The test is introduced in the opening of Star Trek II: The Wrath of Khan, with Lieutenant Saavik commanding her crew on a bridge simulator. They receive a distress call from the Kobayashi Maru and enter the Klingon Neutral Zone to rescue it. The crew loses contact with the civilian ship and three Klingon vessels attack. With the bridge crew dead and the ship badly damaged, Saavik orders the crew to abandon ship and the simulation ends. When Saavik says the test is unfair because there is no way to win, Admiral James T. Kirk replies that a starship captain might face an actual "no-win scenario". Later in the film, Kirk reveals that he beat the Kobayashi Maru as a cadet on his third attempt by reprogramming the simulation to make it possible to rescue the ship, and that he does not actually believe in the idea of a no-win scenario.

The 2009 film Star Trek shows an alternate timeline's version of Cadet Kirk defeating the Kobayashi Maru test; in contrast to the original timeline where Kirk was commended for his unorthodox approach, this version of Kirk receives an academic reprimand for violating the spirit of the test.

The test is also depicted in the Star Trek: Prodigy episode "Kobayashi". Dal, who is struggling as the starship Protostar's captain and does not understand the purpose of the Kobayashi Maru, repeats the simulation many times. Every attempt ends in failure, adding to his despondence. A holographic version of Spock advises Dal that "the needs of the many outweigh the needs of the few," and Dal finally solves the problem while realizing that he needs to listen to his crew more often.

The Kobayashi Maru is referred to in other live-action and animated content, and characters also use the phrase "Kobayashi Maru" to describe no-win or desperate situations generally. The fourth-season premiere of Star Trek: Discovery is titled "Kobayashi Maru" (2021) and depicts the main characters confronting several challenging situations. Licensed media provide additional depictions of and references to the test, and two Star Trek novels carry the test's name in their title: The Kobayashi Maru (1989) by Julia Ecklar and Kobayashi Maru (2008) by Michael A. Martin and Andy Mangels.

The simulation is performed in the novel Stone and Anvil (2003), a part of the Star Trek: New Frontier series by Peter David. In this version, Klingons are replaced by Romulans (the series takes place after the events of the sixth film) and the simulation is conducted on the holodeck. Captain Mackenzie Calhoun tries to save the Kobayashi Maru, but when he notices that the enemy ships are using it as cover, he orders it fired upon, resulting in two of the three enemy ships being driven towards each other and exploding. Having saved his crew, Calhoun orders them to escape.

The simulation is referred to in the short story "Demon" (2005) by Kevin Hosey, included in the 8th edition of the "Star Trek: Strange New Worlds (short story collection)" anthologies published by Simon and Schuster. In the story, Capt. James Kirk and the crew of the Enterprise battle against a Klingon cruiser possessed by a destructive alien entity. The entity is defeated but at the cost of the lives of everyone on the Enterprise. Kirk then learns he had unknowingly been subjected to a virtual simulation similar to the Kobayashi Maru test by an agent of Section 31 (Star Trek) to determine if Kirk should be asked to join their agency.

• Task description:
Please write the next part of the passage on the Kobayashi Maru test, starting right after its final sentence. The records below were taken from a separate source.

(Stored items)
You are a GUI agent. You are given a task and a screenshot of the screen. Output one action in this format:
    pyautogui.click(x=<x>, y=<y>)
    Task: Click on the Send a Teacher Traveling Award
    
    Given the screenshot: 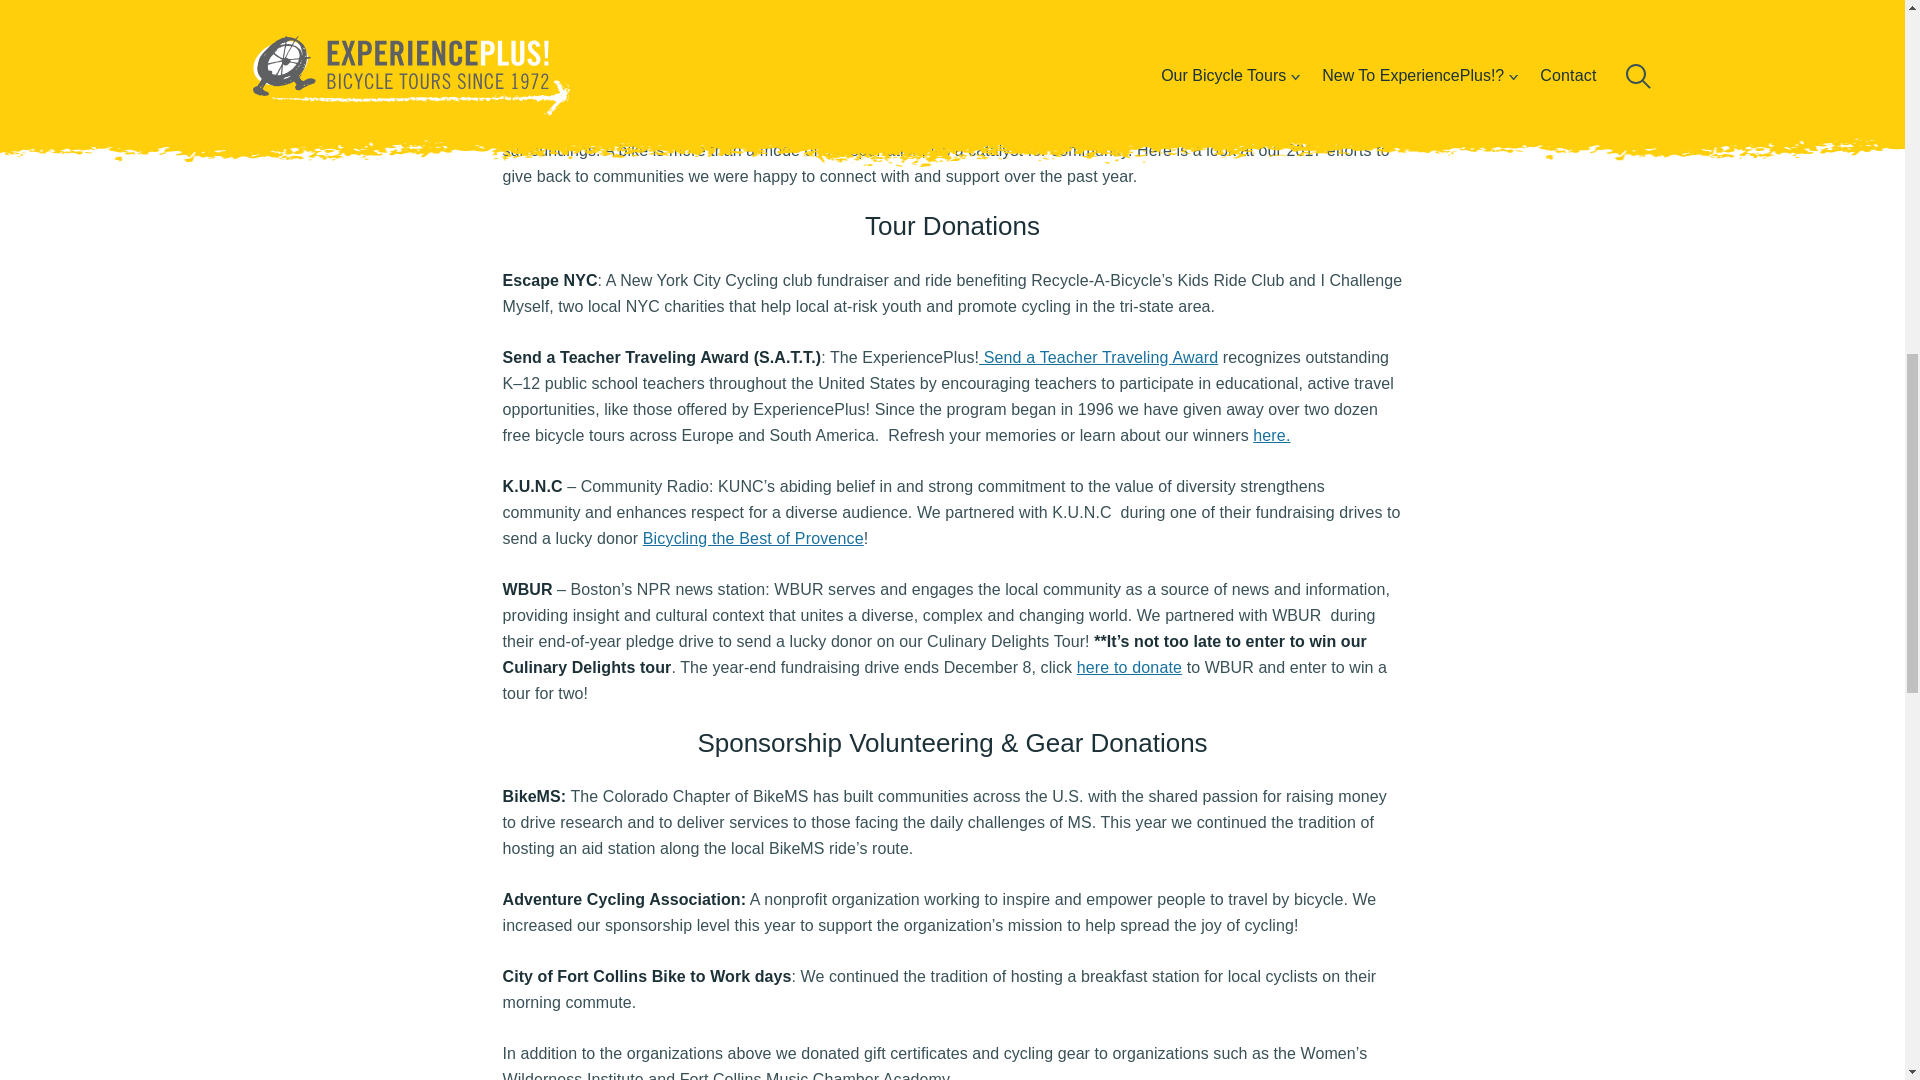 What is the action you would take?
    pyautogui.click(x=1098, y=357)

• Solved exercise:
== Concept and production ==
Star Trek II screenwriter Jack B. Sowards developed the Kobayashi Maru, naming it after his former neighbors. Kirk's rejection of "the no-win scenario" in the film is one of several characterizations that reflected Sowards' own mindset at the time. Anticipating that news would leak of Spock's death at the film's end, Sowards had Spock and other known Enterprise bridge officers feign their deaths as part of the opening Kobayashi Maru simulation; Kirk's quip afterward to Spock—"Aren't you dead?"—was Sowards' way of playing on that knowledge with the audience.

The "all-star crew" of Spock, Uhura, Sulu, and McCoy on the bridge simulator in Star Trek II motivated Star Trek: Prodigy's producers to attempt to create a "perfect" bridge crew for a holodeck in their show. The writers could not reach consensus, and their lineup was limited by the availability of appropriate audio. Aaron Waltke, who wrote the episode, believed strongly that the characters should be voiced by the original actors, which meant finding either archived audio or recording new dialogue. Waltke did most of the research to find appropriate audio, which involved reading 90 scripts and watching 40 episodes from across the franchise; he called it "one of the hardest writing experiences I've ever had." The protagonist Dal's (voiced by Brett Gray) holographic bridge crew ultimately consisted of Spock, Uhura, Scotty, and Odo, and they were "voiced" by mixing archival television and film dialogue of the characters as depicted by Leonard Nimoy, Nichelle Nichols, James Doohan, and René Auberjonois, respectively. Beverly Crusher was added when the writers realized someone needed to interact more directly with Dal, and Gates McFadden recorded new dialogue for the character.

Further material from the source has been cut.